**Task brief:** Show each line from the records below in which the word "agent" occurs.

Given information below:

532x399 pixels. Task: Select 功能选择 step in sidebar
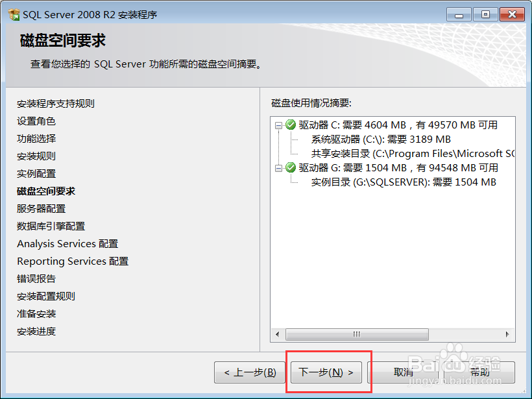36,138
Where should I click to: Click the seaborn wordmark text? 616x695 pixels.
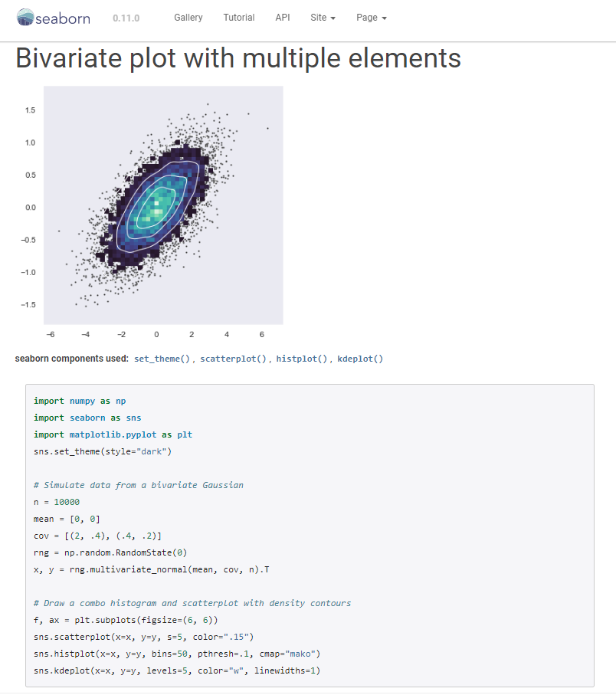pyautogui.click(x=63, y=18)
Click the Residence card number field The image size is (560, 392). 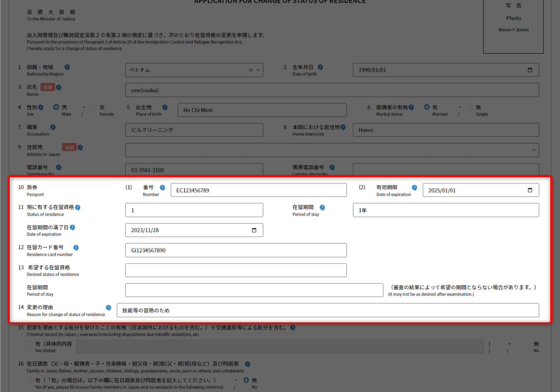point(236,251)
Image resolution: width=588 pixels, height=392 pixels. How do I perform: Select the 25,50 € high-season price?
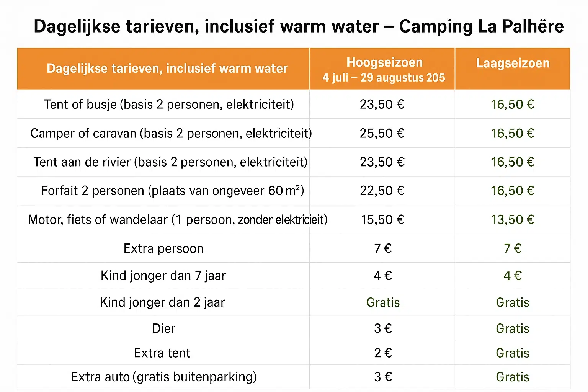382,133
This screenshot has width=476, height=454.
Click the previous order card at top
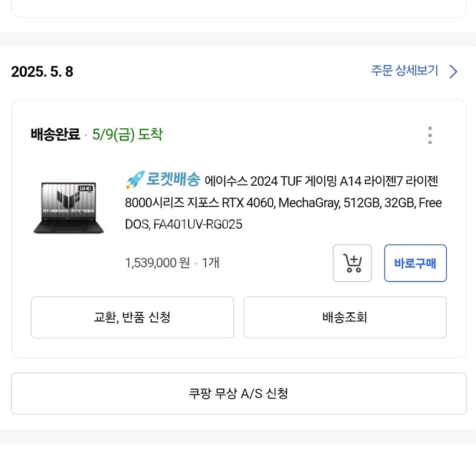click(238, 8)
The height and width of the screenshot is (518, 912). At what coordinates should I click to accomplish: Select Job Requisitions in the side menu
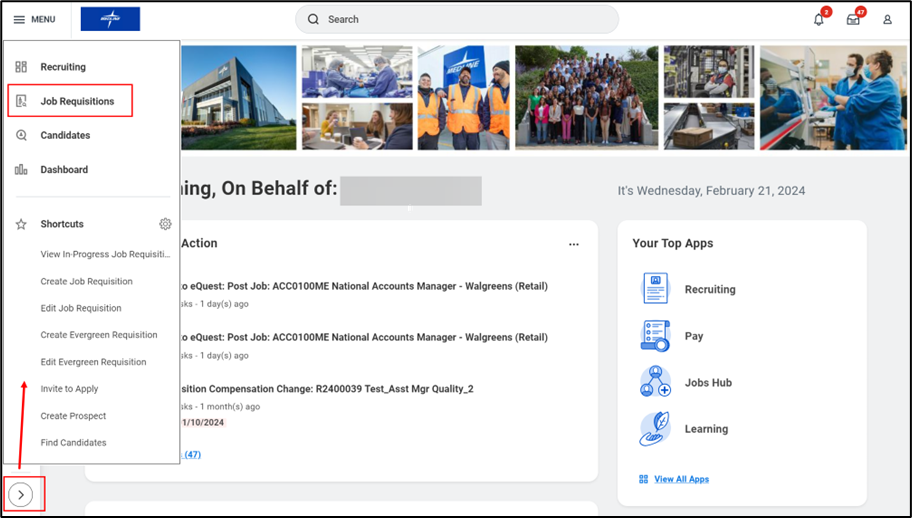pos(77,101)
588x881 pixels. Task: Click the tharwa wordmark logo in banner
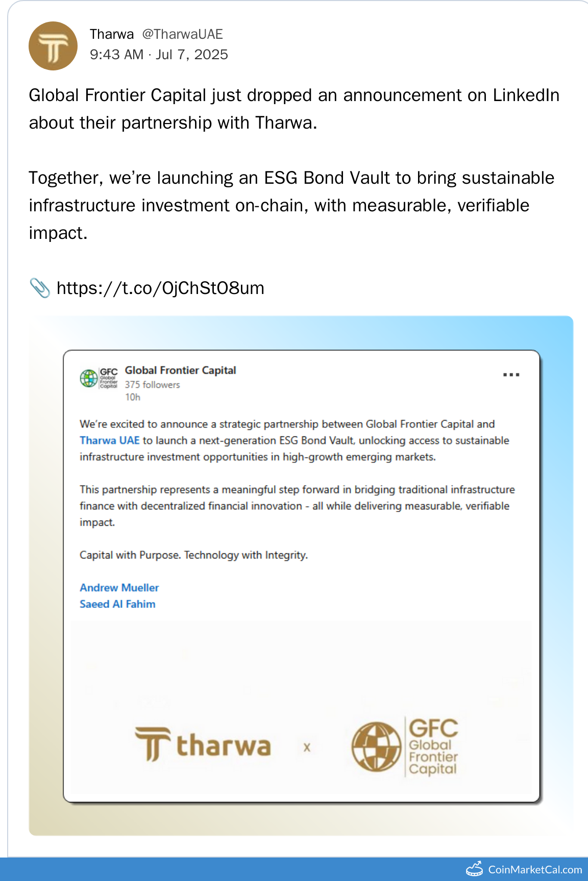[203, 745]
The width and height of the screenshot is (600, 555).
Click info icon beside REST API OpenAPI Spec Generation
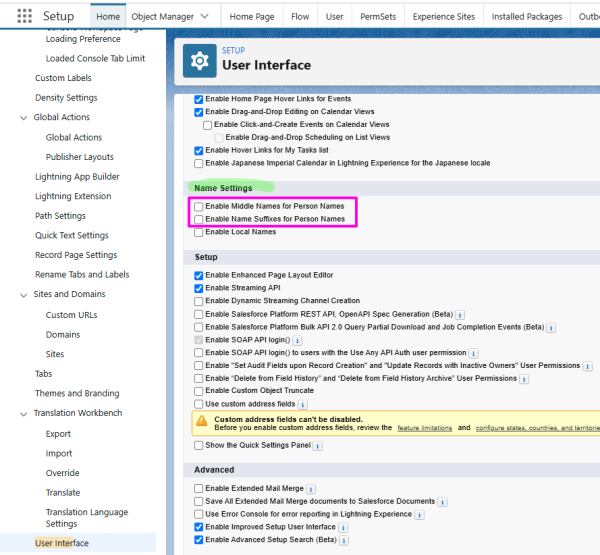point(460,315)
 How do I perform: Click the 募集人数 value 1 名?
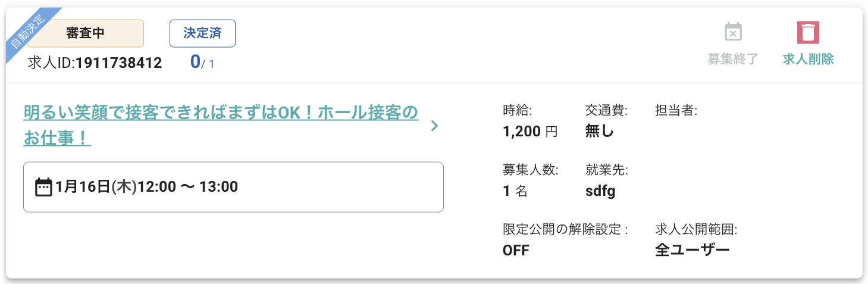[x=515, y=191]
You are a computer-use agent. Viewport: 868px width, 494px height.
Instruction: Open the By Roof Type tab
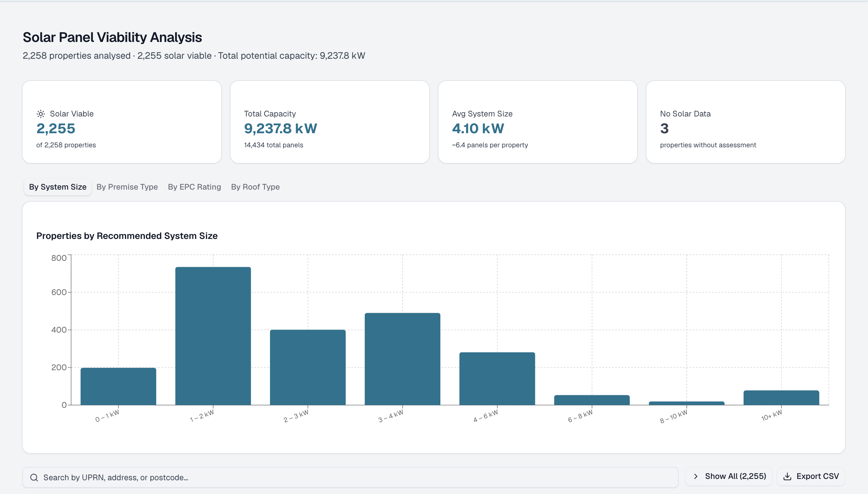(x=255, y=187)
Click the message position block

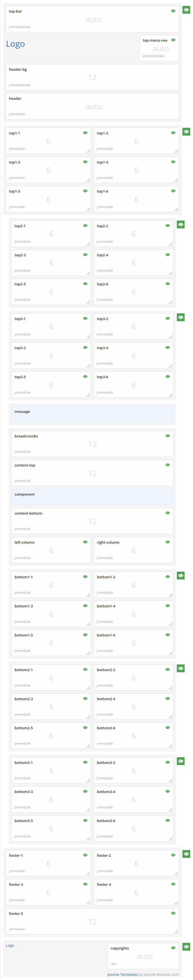point(92,414)
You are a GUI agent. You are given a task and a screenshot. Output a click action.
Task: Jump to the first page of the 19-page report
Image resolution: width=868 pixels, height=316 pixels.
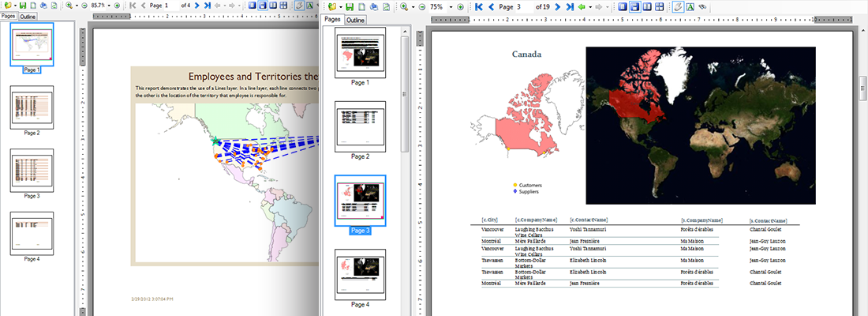click(x=479, y=6)

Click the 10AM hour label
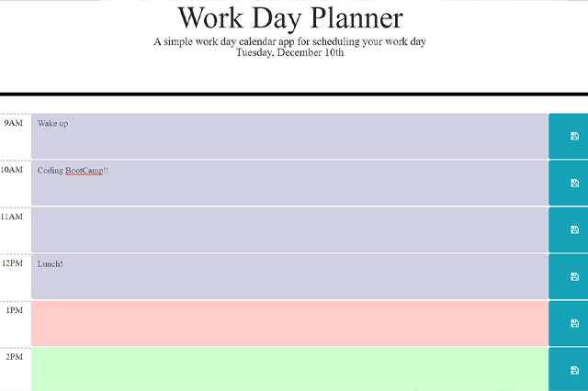pos(12,170)
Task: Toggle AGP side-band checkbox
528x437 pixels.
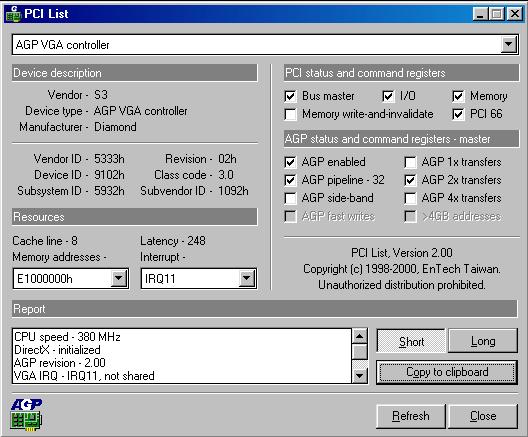Action: tap(290, 198)
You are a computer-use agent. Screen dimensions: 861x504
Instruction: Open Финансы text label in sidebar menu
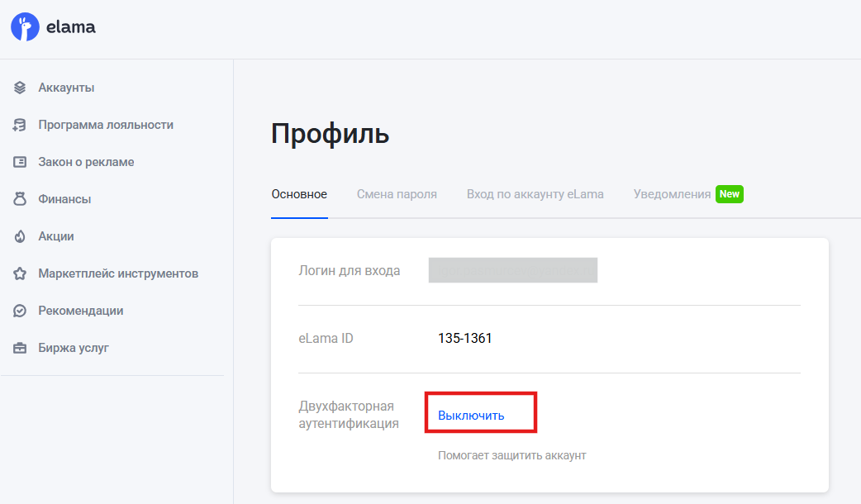coord(64,199)
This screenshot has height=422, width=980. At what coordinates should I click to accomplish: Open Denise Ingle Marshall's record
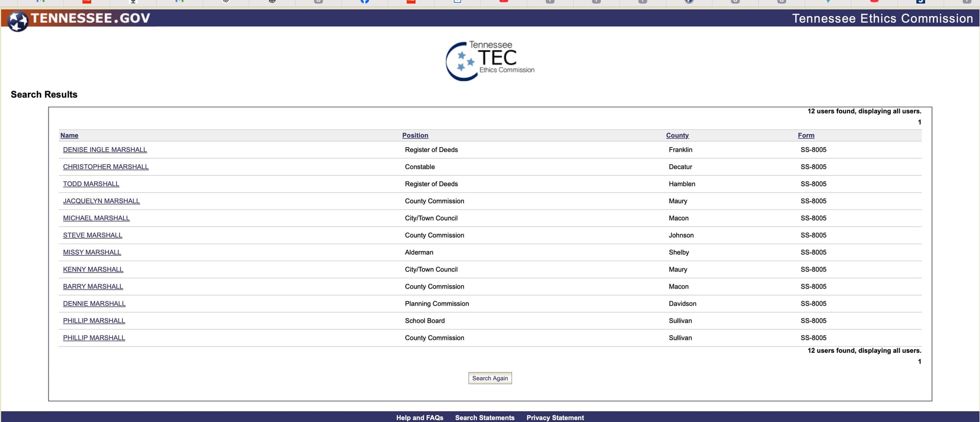[105, 150]
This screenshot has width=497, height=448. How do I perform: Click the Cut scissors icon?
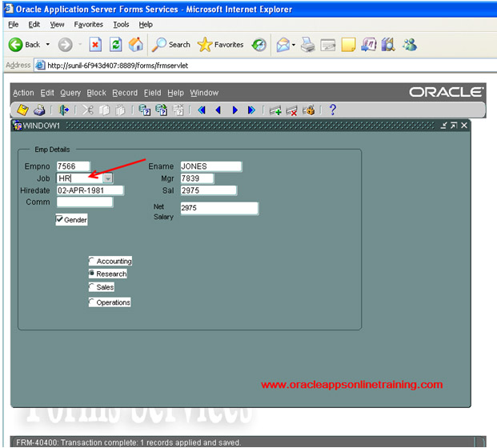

End of Given information.

**Solution for this problem:**
You are a computer-use agent. Viewport: 868px width, 494px height.
You are a GUI agent. You are given a task and a screenshot. Output a click action.
You are a computer-use agent. Screen dimensions: 861x504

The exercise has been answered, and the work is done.